Bug 460882

Summary: Wishlist: KFileMetadata extractor for .eml files
Product: [Frameworks and Libraries] frameworks-kfilemetadata Reporter: tagwerk19
Component: generalAssignee: Pinak Ahuja <pinak.ahuja>
Status: CONFIRMED ---    
Severity: wishlist CC: nate, stefan.bruens
Priority: NOR Keywords: junior-jobs
Version: unspecified   
Target Milestone: ---   
Platform: Neon   
OS: Linux   
See Also: https://bugs.kde.org/show_bug.cgi?id=447681
Latest Commit: Version Fixed In:

Description tagwerk19 2022-10-23 06:14:53 UTC
SUMMARY:

    Baloo can index *very* many terms when indexing an .eml, an exported email
    message, file.

STEPS TO REPRODUCE:

    Save an email message (one that contains encoded attachments such as images) to
    a whatever.eml file in a folder being indexed by baloo.

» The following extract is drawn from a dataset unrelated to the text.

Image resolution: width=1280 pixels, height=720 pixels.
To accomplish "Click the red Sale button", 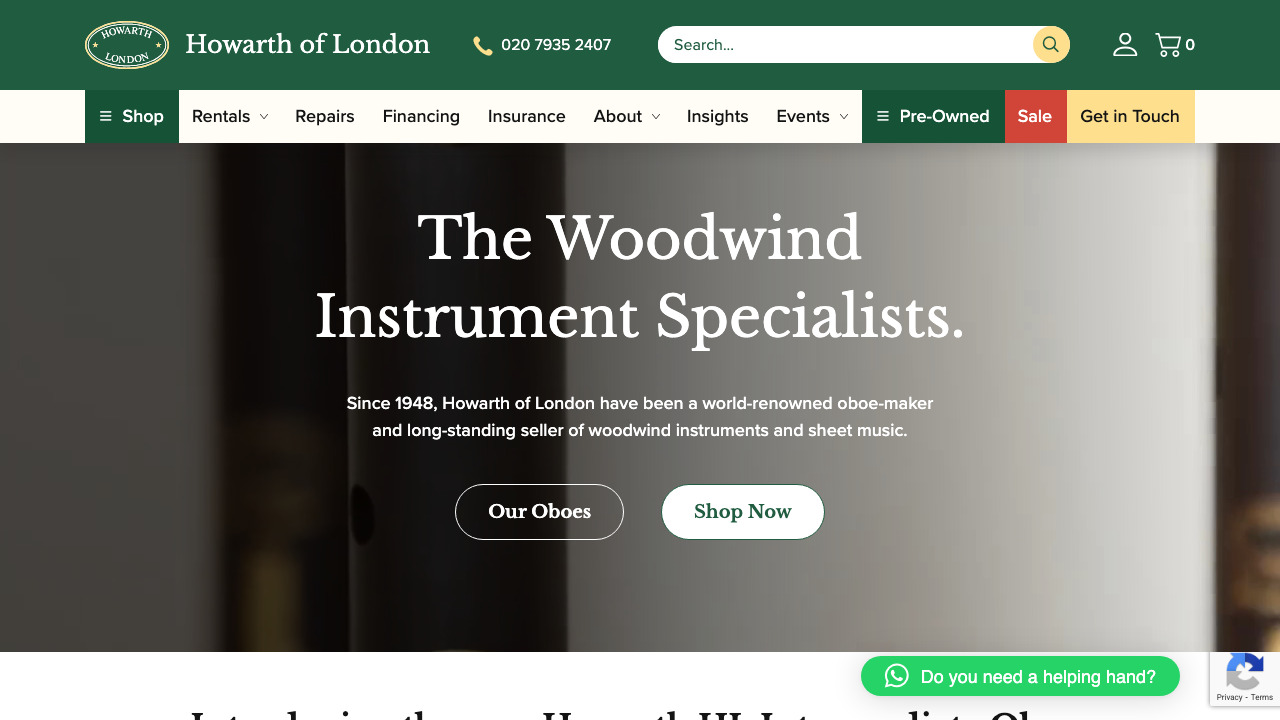I will tap(1035, 116).
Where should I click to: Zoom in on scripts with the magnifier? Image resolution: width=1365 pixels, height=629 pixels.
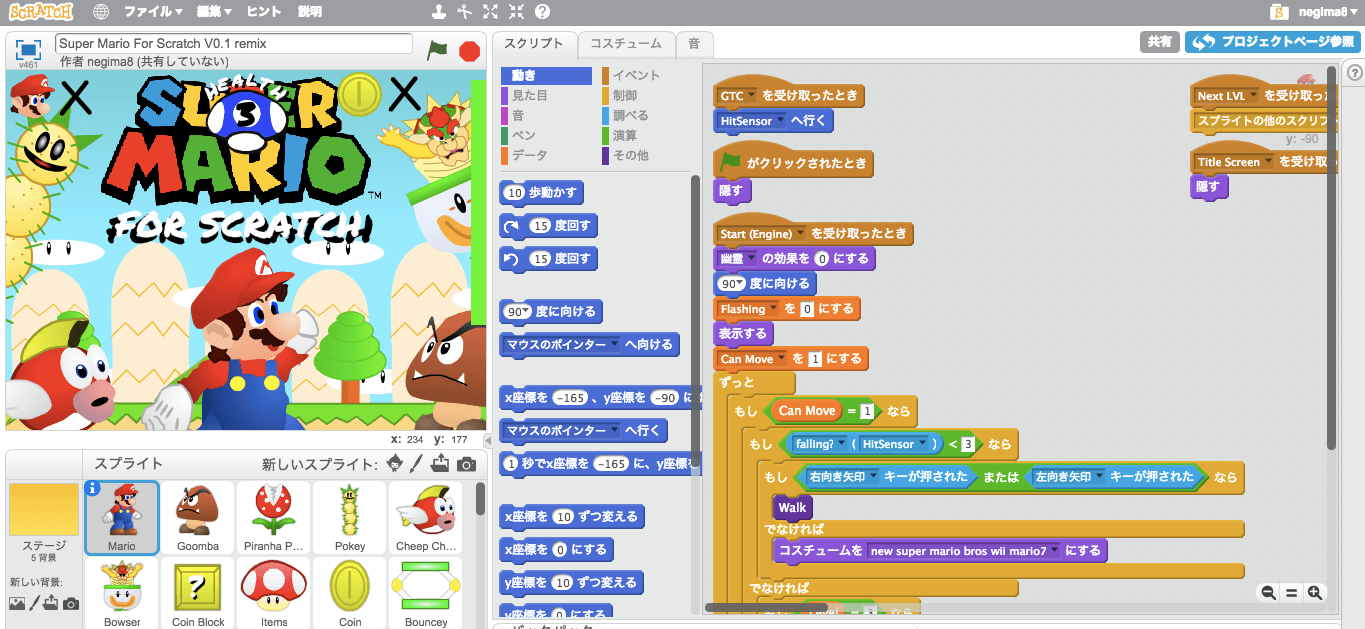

    Wait for it to be indexed and check the extracted data with

        balooshow -x whatever.eml
    
OBSERVED RESULTS

    Likely *very* many indexed terms...

        Internal Info
        Terms: + ++ +++ 0 00 000 0000 003qzxnsptaacsfyy7v7za55g 003vrg9mqpdg5l2qwdeyibwrz
        .... 
        zxdpbmcgq29uzgl0aw9uiglui zxfahckfvzgvgwppcdshla zxfimr20rc5aaj69sbyfxpowo
        zxfl5frdetlhmgrqwwqltgf4u zxhvjklib4iyhh zxhzk9uciwo0e5gcdkdnj zxidunvh5eo5
        zxigd2l0acbwawn0dxjlcybvz zxirdqt1ym5pwnkzsfmfc0djq zxjpzjtjb2xvcjojnem3nkeyi 
        zxjwb2xhdgugdhj1zs9mzw5nd zxk zxk8461lf38mq25nzlaerkcy1 zxknmzleroscscd06vn9ocqec
        xlektnijydyatjnnj4bzl0kl zxlpmhv zxlyoj7dbvyojfbitx7y6 zxm9ha9xqmkhljd29sk
        zxmv6raojowfj5bbxkghstgn1 zxnfcojqsjptsbrjdhmwu2v9l zxnjaaaa zxnqx zxodub5 zxpu
        zxrk9lh8m6t zxrovfd7

    I've seen a test .eml generate 60,000 indexed terms. That is a bit unfair on
    baloo :-/

EXPECTED RESULTS

    Ideally, the extracted plain/text of the body of the email, possibly with RFC822 header
    lines being indexed under specific tags (From:, To:, CC:, Subject:, Date: ?)

SOFTWARE/OS VERSIONS

    Neon Unstable
    Plasma: 5.26.80
    Frameworks: 5.100.0
    Qt: 5.15.6

ADDITIONAL INFORMATION

    I think this will require a kfilemetadata extractor for "message/rfc822" type files.
    There might be established code (munpack?) that can be invoked do the "extraction".
Comment 1 Stefan BrĂ¼ns 2023-11-10 14:49:52 UTC
A minimal parser should be fairly trivial to write, it just has to handle the header part.